(Raw records)
^^^^

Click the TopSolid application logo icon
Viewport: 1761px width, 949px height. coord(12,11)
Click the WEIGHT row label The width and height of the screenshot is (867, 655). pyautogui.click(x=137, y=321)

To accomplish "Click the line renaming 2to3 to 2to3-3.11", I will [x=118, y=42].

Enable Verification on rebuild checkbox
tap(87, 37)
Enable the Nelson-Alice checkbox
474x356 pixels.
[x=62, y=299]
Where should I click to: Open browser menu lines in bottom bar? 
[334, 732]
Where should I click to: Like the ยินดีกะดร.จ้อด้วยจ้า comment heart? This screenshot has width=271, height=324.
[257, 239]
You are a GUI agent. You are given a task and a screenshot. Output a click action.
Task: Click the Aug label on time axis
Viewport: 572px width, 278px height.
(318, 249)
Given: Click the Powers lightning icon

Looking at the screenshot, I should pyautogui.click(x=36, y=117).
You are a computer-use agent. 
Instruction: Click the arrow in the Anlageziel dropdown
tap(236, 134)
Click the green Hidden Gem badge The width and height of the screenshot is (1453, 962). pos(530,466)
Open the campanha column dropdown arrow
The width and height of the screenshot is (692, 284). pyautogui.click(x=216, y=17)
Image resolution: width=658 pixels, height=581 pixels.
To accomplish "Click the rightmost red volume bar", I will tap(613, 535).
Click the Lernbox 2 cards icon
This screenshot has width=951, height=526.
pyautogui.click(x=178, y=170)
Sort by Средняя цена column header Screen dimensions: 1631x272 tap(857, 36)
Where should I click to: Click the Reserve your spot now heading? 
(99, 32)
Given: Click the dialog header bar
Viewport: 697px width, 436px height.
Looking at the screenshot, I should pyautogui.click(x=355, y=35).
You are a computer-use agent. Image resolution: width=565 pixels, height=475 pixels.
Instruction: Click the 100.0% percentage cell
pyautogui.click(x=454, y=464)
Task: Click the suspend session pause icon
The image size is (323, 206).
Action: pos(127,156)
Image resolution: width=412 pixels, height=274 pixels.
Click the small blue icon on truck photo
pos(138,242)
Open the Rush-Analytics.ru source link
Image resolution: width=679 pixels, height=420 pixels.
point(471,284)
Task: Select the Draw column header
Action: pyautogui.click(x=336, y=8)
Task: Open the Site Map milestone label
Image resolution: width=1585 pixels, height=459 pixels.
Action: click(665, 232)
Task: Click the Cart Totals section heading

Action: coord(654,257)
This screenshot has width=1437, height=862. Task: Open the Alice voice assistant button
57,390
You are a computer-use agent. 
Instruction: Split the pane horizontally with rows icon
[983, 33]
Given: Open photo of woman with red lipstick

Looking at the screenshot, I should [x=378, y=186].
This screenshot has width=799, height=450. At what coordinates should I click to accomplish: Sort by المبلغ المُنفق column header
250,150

^^^^

WHAT YOU NEED TO DO:
Return each of the rows above unchanged, character for character.

THE SOLUTION:
Click the TopSolid application logo icon
Viewport: 1761px width, 949px height. coord(12,11)
Click the WEIGHT row label The width and height of the screenshot is (867, 655). pyautogui.click(x=137, y=321)

To accomplish "Click the line renaming 2to3 to 2to3-3.11", I will [x=118, y=42].

Enable Verification on rebuild checkbox
tap(87, 37)
Enable the Nelson-Alice checkbox
474x356 pixels.
[x=62, y=299]
Where should I click to: Open browser menu lines in bottom bar? 
[334, 732]
Where should I click to: Like the ยินดีกะดร.จ้อด้วยจ้า comment heart? This screenshot has width=271, height=324.
[257, 239]
You are a GUI agent. You are given a task and a screenshot. Output a click action.
Task: Click the Aug label on time axis
Viewport: 572px width, 278px height.
(318, 249)
Given: Click the Powers lightning icon

Looking at the screenshot, I should pyautogui.click(x=36, y=117).
You are a computer-use agent. 
Instruction: Click the arrow in the Anlageziel dropdown
tap(236, 134)
Click the green Hidden Gem badge The width and height of the screenshot is (1453, 962). pos(530,466)
Open the campanha column dropdown arrow
The width and height of the screenshot is (692, 284). pyautogui.click(x=216, y=17)
Image resolution: width=658 pixels, height=581 pixels.
To accomplish "Click the rightmost red volume bar", I will tap(613, 535).
Click the Lernbox 2 cards icon
This screenshot has width=951, height=526.
pyautogui.click(x=178, y=170)
Sort by Средняя цена column header Screen dimensions: 1631x272 tap(857, 36)
Where should I click to: Click the Reserve your spot now heading? 
(99, 32)
Given: Click the dialog header bar
Viewport: 697px width, 436px height.
Looking at the screenshot, I should pyautogui.click(x=355, y=35).
You are a computer-use agent. Image resolution: width=565 pixels, height=475 pixels.
Instruction: Click the 100.0% percentage cell
pyautogui.click(x=454, y=464)
Task: Click the suspend session pause icon
The image size is (323, 206).
Action: pos(127,156)
Image resolution: width=412 pixels, height=274 pixels.
Click the small blue icon on truck photo
pos(138,242)
Open the Rush-Analytics.ru source link
Image resolution: width=679 pixels, height=420 pixels.
point(471,284)
Task: Select the Draw column header
Action: pyautogui.click(x=336, y=8)
Task: Open the Site Map milestone label
Image resolution: width=1585 pixels, height=459 pixels.
Action: click(665, 232)
Task: Click the Cart Totals section heading

Action: coord(654,257)
This screenshot has width=1437, height=862. Task: Open the Alice voice assistant button
57,390
You are a computer-use agent. 
Instruction: Split the pane horizontally with rows icon
[983, 33]
Given: Open photo of woman with red lipstick

Looking at the screenshot, I should [x=378, y=186].
This screenshot has width=799, height=450. At what coordinates should I click to accomplish: Sort by المبلغ المُنفق column header
250,150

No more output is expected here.